Interestingly, more than one-quarter of this seized amount has been from the crypto sector. Telegram’s Gram token tops the list as it solely contributed to the bulk of this fraction. Overall, unregistered initial coin offerings account for $1.26 billion of the collected amount by the SEC.
“The Commission obtained judgments and orders totalling approximately $4.68 billion in disgorgement and penalties – the highest amount on record,” said the Enforcement Division’s director Stephanie Avakian.
At the beginning of Q3 2019, the SEC filed a lawsuit against cloud-based messaging service Telegram over the service’s Gram tokens. SEC alleged that Telegram had raised capital by selling almost 3 billion tokens to 171 initial purchasers.
The case dragged on for the next 8 months until June 26 when the SEC obtained court approval of settlements with Telegram Group. Telegram agreed to repay $1.2 billion and an additional civil penalty of $18.5 million. This amount collectively represents 26% of what the SEC has seized so far this year.

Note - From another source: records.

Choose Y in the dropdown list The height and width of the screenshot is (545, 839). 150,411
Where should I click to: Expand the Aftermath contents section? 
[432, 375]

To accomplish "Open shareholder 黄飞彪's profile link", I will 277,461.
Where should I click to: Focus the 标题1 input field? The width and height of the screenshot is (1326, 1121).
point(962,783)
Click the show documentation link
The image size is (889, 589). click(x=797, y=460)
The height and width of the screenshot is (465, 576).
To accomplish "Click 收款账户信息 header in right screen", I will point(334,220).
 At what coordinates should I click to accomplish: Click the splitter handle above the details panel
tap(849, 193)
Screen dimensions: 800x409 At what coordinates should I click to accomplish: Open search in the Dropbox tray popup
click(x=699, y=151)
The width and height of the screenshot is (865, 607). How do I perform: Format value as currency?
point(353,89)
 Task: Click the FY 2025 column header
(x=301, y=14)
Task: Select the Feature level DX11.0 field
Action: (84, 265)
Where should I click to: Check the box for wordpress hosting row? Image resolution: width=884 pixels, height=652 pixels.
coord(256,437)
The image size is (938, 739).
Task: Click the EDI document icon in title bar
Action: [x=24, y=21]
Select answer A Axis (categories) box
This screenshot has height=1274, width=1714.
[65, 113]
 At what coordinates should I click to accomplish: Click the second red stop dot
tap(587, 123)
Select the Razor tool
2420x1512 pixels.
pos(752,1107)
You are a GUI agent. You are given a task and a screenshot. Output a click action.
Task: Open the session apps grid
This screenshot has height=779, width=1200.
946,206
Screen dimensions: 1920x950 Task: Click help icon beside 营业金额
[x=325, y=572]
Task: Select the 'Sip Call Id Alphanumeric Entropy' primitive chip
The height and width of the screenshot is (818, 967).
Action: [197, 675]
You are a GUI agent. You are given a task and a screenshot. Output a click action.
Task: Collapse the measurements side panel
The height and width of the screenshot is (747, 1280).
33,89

In another case, the SEC also filed a lawsuit against Kik over its 2017 initial coin offering in June 2019. The SEC claimed that Kik’s ICO sale was illegal as the company sold the tokens without obtaining the required registration. The final judgement was delivered in October this year and Kik was ordered to pay a fine of $5 million.
Other cases that contributed to the seized amount were those against Boon Tech, Bitclave, Bitcoiin2Gen, Shopin and Unikrn. These five cases have contributed a total of about $40 million.
There’s another pending case against the NAC Foundation that is yet to be concluded. The Foundation asked the San Francisco Superior Court to dismiss the case claiming that the SEC misinformed the court.